First, let me talk about some of the software I’m using. My voice recognition tool is called sphinx. It’s an open source Java package provided by Carnegie Mellon that’s really easy to extend. Sphinx was a bit difficult to install, but once that’s done, they provide a lot of demos that you can just look at and add on to. I just took their “hello world” demo, and added a bunch of stuff to it to get my media library recognition to work. If you’re at all interested (and because you’re still reading, I take it that you are) I strongly recommend checking out their software, playing with it and extending it to build your own applications.

On the other side of the application, I’m using a perl module to control iTunes. The module just has functions that output some applescript, so unfortunately this project can only be installed on top of OS X right now, but it’s a really simple, easy to use interface to applescript and therefore iTunes. This is what I really love about perl; there are so many libraries for perl that you can do pretty much whatever you want, just with installing a couple of modules onto your computer. I’m also using perl for XML parsing and other file handling, while I’m using Java for the user interface and interaction to sphinx.

Ok, so what exactly does my prototype do? Essentially, I have a java program that starts up the sphinx recognizer, waits for the user to say something like “itunes play”, “itunes pause”, “itunes next”, or “itunes select”, and then it processes the command, and sends a command to iTunes. “Play”, “pause”, and “next” are self explanatory, but “select” is a little more intricate. When the users says “itunes select,” the program prompts you to say an artist name, and then a track name by that artist and then it searches your iTunes library and plays that specific track. That’s the program from a high level.

Looking deeper down, the Java code is just a loop that waits for recognition, but I use different grammars each time. The main procedure just has a grammar that accepts the “iTunes” commands. Each command outputs a different string, which I send as the argument to a perl script. The perl script then uses the applescript library to send a command to iTunes.
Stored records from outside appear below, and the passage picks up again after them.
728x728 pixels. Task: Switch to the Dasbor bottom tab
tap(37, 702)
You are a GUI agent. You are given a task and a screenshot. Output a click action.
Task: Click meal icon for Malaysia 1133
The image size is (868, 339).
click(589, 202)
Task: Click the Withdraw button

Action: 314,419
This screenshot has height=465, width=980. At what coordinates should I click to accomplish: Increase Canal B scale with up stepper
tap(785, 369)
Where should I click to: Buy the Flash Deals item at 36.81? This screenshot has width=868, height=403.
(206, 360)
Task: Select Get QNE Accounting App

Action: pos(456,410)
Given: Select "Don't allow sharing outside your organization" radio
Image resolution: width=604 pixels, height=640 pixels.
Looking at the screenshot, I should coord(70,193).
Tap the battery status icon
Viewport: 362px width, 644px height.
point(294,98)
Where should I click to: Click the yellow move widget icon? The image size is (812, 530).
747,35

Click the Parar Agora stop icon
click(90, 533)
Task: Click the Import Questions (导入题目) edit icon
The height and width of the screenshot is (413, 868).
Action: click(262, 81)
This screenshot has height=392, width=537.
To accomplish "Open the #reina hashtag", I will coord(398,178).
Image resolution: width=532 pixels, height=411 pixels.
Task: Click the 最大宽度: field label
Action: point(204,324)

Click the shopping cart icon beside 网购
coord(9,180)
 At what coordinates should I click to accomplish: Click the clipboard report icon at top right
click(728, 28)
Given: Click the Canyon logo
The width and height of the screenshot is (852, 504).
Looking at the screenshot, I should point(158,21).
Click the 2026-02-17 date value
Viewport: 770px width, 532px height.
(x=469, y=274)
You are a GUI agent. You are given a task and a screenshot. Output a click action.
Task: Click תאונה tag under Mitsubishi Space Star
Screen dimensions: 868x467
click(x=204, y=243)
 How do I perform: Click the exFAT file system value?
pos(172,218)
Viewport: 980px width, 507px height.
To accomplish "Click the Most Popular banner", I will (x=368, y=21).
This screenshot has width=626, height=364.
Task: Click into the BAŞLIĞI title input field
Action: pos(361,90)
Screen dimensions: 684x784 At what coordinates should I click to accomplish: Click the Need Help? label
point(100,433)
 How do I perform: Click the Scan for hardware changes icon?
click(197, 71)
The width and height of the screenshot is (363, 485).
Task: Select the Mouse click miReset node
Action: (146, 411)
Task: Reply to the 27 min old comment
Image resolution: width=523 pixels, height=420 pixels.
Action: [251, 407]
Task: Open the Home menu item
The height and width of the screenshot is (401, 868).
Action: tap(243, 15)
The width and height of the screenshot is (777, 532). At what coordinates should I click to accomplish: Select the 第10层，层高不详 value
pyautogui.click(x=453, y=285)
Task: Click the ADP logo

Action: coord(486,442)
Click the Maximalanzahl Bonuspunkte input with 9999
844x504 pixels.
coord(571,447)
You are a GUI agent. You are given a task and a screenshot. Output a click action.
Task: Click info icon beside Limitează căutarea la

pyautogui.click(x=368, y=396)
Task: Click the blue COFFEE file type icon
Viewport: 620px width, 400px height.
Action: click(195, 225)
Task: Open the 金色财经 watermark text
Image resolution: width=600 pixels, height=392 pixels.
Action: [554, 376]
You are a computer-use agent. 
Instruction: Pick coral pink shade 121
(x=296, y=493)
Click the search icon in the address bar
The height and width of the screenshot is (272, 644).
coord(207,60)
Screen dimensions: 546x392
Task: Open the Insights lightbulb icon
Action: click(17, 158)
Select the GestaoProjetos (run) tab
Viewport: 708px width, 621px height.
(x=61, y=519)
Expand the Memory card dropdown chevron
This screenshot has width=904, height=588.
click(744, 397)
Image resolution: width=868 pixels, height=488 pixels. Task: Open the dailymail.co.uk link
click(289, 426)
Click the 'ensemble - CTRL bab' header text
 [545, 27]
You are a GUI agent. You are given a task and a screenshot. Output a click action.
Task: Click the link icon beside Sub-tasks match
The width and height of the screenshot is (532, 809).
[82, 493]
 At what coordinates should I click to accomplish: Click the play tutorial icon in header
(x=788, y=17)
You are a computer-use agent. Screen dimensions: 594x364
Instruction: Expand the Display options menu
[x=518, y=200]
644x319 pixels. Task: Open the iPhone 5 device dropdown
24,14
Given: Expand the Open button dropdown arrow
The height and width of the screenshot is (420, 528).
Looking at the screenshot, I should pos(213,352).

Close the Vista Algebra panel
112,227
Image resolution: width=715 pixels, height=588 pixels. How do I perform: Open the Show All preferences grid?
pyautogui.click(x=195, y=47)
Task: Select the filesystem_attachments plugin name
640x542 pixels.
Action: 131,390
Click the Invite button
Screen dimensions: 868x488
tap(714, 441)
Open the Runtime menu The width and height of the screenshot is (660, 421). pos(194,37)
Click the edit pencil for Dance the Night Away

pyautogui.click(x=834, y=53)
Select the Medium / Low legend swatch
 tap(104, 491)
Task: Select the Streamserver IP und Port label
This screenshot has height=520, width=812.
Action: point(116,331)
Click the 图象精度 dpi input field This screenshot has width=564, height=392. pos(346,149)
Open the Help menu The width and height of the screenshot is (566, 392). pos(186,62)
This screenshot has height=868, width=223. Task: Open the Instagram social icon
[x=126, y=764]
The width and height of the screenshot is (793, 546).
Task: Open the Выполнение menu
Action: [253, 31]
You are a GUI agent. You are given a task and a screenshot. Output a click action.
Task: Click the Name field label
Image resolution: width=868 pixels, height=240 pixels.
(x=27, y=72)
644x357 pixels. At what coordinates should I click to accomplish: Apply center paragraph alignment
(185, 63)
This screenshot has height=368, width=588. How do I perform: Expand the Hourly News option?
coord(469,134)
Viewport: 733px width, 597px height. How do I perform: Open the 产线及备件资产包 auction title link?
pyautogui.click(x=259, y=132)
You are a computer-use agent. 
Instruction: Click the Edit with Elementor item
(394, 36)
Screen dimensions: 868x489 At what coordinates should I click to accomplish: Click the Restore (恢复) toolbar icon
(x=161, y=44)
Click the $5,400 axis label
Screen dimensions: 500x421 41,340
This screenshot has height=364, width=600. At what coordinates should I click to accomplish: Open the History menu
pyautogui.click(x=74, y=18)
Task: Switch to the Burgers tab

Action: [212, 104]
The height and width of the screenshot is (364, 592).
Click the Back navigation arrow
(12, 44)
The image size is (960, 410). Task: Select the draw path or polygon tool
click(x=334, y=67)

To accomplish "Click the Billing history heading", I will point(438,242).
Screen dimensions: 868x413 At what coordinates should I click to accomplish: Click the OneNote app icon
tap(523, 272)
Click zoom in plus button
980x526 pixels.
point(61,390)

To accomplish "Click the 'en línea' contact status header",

Prior to loading the recognizer, I use perl’s XML libraries to parse “Itunes Media Libary.xml,” the file that stores all of iTunes’ track information. Then when the user says, “itunes select,” I dynamically generate a grammar composed of a list of all the artists in your music library. Then when you say an artist name, I dynamically generate a grammar of all the song titles. Once I have the artist name and the song name, I pass the information into the perl script, which again sends the commands to iTunes. On the whole, the project doesn’t seem too complicated, but there’s quite a bit of code involved, and it’s definitely more challenging than any of the other projects I’ve worked on.

My current prototype is fully operating as I just described, but it’s certainly not complete. Before I actually publicize and maybe distribute my software, I want to fully integrate it into iTunes as a plug-in. I also need to improve recognition, because my ultimate goal is to just leave the plug-in on, but it should know when it should be listening and when it shouldn’t. Finally, I also want to let the system learn artist and track names, because as of now, it only understands legitimate English words and a lot or artists names aren’t English words. I want to build a feature that allows you to train the system when you first run it, so that it learns this names and recognizes them for later runs.

Of course all of my aspiration and additions are a lot more challenging than just getting my prototype running, but I really think this project is cool and that it’s worthwhile for me to spend my time on. It would be amazing to show off to my friends, peers, and, of course, recruiters. What’s more important, though, is that I’ll learn a lot about building a stable, user-friendly, product that integrates a lot of different technologies. I hope to make this a project that I take from start to finish, spending time on all aspects of product development. It’s a challenge, but it’s been fun so far, and it’ll be so worth it when it’s complete.